- _Stated exercise_
Write what comes next in the article on Jordan's secret gas deal with Israel, picking up after its last sentence.

The Jordanian government has gone to great lengths to hide information about its 2014 multi-billion dollar gas deal with Israel from the public. But the government’s attempt to keep the public in the dark has only energized a popular campaign demanding full disclosure of its terms. Making documents available to the public is their modus operandi.
In early September 2014, Jordan’s official news agency Petra reported that the Jordanian National Electric Power Company—government-owned and thus taxpayer-funded—had signed a letter of intent to import large amounts of natural gas extracted from the Mediterranean seabed. The government provided no details about the terms of the deal. Nor, crucially, did it disclose that the gas would come from Leviathan, Israel’s largest offshore gas field.

- _Records provided_

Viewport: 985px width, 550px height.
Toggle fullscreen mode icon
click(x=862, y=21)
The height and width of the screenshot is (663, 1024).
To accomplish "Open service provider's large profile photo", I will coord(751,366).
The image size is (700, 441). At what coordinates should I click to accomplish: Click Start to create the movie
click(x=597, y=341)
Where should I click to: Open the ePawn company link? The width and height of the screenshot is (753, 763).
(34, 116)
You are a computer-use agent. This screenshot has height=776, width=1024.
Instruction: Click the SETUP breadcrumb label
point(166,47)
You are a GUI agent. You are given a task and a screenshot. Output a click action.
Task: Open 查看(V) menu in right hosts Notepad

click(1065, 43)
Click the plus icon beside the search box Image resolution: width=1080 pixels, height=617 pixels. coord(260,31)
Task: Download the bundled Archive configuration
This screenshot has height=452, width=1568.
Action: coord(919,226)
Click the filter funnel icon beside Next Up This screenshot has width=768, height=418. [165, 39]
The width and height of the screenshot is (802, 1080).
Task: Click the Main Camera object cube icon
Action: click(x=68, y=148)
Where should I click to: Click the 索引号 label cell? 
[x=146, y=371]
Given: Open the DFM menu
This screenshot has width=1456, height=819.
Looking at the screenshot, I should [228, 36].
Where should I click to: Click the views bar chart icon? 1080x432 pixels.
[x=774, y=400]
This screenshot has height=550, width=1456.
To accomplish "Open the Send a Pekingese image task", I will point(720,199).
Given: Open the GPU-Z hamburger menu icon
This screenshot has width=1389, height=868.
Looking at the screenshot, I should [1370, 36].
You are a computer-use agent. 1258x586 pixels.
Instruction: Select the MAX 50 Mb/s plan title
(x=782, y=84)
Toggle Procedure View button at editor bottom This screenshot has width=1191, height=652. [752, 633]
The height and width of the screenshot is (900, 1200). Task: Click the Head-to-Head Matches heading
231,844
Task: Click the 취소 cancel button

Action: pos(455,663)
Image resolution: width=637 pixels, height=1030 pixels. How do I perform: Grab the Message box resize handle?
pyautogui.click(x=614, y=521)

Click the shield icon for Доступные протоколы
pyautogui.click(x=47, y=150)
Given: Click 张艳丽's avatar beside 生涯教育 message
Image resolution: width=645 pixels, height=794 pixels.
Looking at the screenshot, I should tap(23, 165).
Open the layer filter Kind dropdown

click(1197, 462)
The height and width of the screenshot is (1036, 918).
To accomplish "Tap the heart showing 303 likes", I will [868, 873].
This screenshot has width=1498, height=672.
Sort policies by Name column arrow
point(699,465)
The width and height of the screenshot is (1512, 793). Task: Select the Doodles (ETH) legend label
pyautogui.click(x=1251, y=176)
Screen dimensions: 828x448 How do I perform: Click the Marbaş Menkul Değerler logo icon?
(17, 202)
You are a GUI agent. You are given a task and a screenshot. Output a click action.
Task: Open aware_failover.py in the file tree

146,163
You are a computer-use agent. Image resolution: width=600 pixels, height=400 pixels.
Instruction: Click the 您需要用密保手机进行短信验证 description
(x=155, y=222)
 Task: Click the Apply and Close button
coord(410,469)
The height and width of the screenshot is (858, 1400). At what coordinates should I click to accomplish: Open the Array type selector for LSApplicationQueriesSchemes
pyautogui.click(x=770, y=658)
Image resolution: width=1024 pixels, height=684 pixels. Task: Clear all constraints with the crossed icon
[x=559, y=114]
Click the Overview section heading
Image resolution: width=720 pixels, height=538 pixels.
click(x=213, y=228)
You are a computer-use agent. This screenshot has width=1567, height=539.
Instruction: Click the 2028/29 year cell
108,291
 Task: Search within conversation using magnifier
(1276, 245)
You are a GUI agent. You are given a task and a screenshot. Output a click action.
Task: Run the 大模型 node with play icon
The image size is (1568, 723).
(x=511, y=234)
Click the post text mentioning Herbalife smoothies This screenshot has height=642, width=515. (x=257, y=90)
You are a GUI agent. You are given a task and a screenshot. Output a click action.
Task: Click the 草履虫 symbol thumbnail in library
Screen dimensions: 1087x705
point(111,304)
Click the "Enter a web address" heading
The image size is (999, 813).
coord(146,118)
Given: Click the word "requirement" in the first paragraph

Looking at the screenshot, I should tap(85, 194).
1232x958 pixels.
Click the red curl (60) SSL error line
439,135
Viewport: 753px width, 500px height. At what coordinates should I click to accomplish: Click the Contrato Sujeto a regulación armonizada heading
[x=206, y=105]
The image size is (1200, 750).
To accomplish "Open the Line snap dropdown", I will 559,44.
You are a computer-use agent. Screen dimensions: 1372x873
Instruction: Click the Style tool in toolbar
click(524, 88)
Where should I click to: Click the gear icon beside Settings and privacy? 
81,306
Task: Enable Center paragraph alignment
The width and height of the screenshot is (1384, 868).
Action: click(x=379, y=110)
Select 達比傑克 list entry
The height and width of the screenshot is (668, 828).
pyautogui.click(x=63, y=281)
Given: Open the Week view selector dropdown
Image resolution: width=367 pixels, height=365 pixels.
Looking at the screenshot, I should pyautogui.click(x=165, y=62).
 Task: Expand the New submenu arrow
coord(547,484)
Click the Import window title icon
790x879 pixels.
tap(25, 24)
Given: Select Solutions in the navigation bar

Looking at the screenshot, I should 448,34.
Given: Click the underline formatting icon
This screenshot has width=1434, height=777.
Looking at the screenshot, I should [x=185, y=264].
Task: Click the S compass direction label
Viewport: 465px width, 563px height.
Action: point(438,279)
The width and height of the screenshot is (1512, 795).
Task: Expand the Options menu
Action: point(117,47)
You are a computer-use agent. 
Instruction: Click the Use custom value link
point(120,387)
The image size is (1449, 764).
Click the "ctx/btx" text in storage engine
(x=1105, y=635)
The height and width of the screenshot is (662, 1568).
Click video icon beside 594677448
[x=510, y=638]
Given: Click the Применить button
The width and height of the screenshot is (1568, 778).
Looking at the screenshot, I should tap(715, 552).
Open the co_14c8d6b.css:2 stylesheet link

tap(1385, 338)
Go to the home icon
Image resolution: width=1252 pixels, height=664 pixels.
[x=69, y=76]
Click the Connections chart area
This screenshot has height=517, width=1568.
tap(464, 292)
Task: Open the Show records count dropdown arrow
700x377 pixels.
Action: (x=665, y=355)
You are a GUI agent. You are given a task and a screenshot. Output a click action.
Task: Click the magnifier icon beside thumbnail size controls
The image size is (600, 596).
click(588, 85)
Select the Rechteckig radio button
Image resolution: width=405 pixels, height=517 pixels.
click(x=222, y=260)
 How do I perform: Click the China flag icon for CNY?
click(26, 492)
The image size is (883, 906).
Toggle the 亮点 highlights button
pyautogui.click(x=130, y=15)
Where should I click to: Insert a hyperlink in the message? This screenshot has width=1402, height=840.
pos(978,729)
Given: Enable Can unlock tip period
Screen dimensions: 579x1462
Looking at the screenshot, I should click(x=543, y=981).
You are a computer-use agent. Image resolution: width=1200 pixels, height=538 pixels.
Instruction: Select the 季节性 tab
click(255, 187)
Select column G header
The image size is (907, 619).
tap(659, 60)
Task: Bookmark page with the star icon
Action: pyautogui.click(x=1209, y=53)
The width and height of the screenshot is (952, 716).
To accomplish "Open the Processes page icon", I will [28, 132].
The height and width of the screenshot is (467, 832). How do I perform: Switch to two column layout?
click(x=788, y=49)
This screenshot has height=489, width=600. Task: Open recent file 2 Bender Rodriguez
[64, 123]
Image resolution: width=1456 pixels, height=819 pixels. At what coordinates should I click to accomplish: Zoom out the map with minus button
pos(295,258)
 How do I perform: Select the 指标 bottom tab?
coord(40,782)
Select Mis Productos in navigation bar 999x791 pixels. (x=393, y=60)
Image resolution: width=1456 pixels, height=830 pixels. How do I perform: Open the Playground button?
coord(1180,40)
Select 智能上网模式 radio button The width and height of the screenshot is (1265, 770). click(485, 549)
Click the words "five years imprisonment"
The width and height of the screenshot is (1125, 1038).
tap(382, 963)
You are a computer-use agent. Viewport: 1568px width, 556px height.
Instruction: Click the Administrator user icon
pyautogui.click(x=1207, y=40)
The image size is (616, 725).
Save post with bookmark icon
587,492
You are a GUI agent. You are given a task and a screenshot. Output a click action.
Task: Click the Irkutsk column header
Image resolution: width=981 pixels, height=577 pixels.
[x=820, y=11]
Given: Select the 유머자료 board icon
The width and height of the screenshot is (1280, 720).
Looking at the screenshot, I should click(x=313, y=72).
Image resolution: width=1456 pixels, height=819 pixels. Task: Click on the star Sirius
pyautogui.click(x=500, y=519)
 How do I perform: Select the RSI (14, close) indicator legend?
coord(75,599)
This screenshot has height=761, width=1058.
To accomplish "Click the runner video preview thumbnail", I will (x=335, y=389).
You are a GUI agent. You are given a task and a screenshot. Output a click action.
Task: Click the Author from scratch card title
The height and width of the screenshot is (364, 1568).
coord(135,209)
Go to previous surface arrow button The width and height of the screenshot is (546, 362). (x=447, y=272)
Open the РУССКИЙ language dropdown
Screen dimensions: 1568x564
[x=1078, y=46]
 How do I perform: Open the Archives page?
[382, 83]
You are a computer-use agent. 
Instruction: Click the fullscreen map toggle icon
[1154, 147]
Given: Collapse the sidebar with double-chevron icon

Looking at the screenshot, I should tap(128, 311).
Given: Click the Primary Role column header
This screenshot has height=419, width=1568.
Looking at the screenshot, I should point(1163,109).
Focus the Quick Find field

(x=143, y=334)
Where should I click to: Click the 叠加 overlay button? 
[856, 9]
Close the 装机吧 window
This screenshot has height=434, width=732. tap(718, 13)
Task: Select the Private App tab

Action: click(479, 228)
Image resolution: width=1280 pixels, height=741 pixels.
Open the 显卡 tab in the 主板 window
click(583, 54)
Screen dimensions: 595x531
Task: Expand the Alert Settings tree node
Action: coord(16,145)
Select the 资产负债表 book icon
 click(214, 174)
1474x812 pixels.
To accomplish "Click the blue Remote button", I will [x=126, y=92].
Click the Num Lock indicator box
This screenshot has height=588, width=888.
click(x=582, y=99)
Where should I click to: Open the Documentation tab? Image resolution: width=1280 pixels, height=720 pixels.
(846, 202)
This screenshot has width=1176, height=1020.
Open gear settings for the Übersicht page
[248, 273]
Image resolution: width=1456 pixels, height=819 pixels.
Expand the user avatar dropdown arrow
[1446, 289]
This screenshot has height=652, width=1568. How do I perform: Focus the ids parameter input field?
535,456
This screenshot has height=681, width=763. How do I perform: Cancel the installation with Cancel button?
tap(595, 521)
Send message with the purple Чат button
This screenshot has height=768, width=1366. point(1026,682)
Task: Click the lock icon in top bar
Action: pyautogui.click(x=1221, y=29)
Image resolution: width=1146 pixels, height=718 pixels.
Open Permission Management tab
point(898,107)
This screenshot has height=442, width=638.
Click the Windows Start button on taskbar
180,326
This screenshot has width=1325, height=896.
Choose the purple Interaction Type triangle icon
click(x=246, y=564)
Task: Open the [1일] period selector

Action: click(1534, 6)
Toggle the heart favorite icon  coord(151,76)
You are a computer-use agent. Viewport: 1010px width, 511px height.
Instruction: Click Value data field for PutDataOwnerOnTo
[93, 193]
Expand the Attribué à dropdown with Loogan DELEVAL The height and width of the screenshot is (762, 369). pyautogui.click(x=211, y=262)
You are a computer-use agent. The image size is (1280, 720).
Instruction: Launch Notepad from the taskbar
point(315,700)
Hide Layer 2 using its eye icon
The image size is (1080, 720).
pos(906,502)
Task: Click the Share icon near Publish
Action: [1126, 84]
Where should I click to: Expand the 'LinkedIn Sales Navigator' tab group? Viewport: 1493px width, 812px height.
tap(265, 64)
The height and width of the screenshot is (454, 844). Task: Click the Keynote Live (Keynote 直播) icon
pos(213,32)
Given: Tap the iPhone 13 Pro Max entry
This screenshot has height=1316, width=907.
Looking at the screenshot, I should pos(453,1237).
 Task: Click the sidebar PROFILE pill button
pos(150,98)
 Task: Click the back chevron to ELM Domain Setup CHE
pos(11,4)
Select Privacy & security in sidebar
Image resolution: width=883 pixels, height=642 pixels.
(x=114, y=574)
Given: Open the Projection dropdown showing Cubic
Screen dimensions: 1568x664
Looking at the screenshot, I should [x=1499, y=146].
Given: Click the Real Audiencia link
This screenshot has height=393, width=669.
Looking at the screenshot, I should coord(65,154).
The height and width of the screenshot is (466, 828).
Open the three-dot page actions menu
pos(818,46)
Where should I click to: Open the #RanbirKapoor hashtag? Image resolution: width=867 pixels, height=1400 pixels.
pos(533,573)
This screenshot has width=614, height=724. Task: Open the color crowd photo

- _Written reply_
The Israeli connection, however, had already been reported in the international press, and a concerned public mobilized against the deal. An activist from the newly formed Jordanian National Campaign Against the Gas Agreement with the Zionist Entity requested a copy of the letter of intent so as to make it public.1 In a short response, found in document 7/3/3/5543 dated July 26, 2015, and signed by Ghalib Mu‘abira, secretary general of the Ministry of Energy and Mineral Resources, the government flatly denied the request:
Please be informed that it is not possible to provide you with a copy of the letter of intent referred to above because the letter is subject to clauses on protection of sensitive information, which prevent the disclosure of any documents or information that has been exchanged between the two parties.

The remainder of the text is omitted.